→ Exercise directions
How many lines in the listing contain the string "pixels" with matching case? Give only the number.

→ Input material
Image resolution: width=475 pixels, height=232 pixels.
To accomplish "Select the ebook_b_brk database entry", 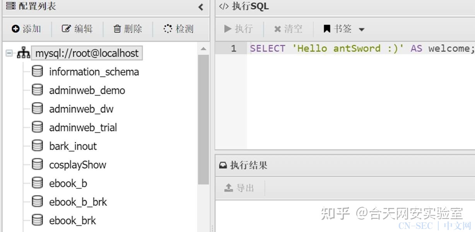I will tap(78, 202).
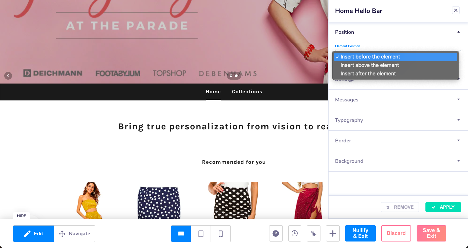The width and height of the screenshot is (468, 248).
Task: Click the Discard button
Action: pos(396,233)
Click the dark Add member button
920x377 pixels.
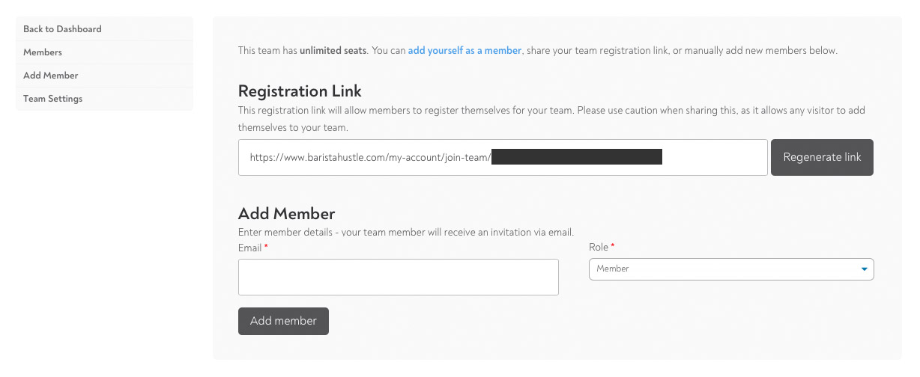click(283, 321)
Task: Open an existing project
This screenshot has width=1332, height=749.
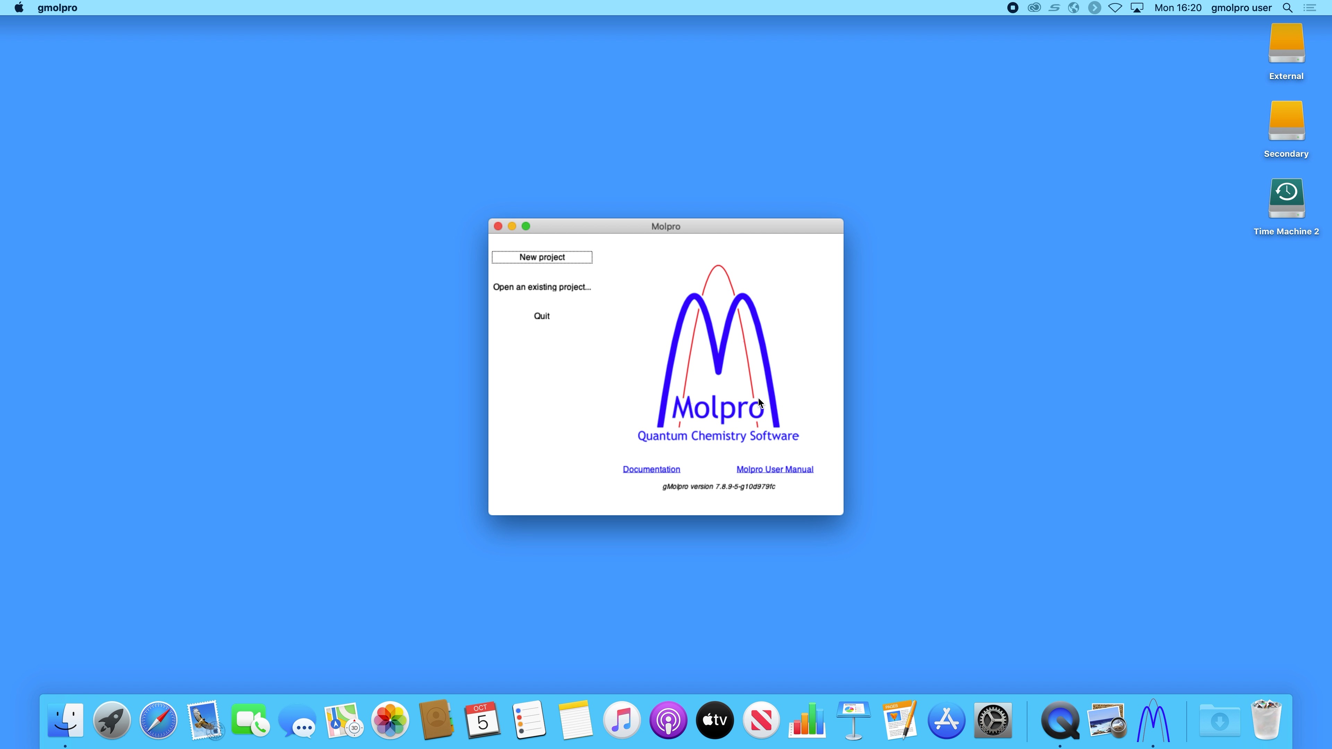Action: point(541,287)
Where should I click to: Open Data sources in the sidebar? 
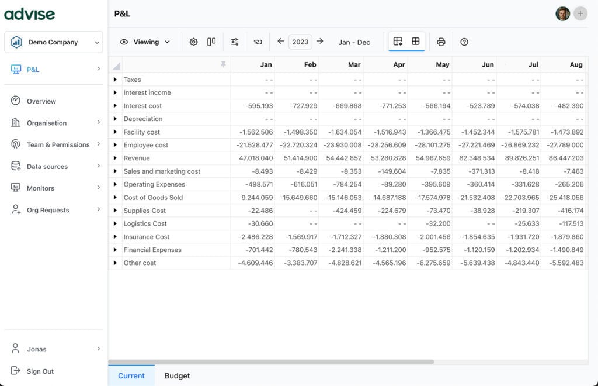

→ Solution for this task
2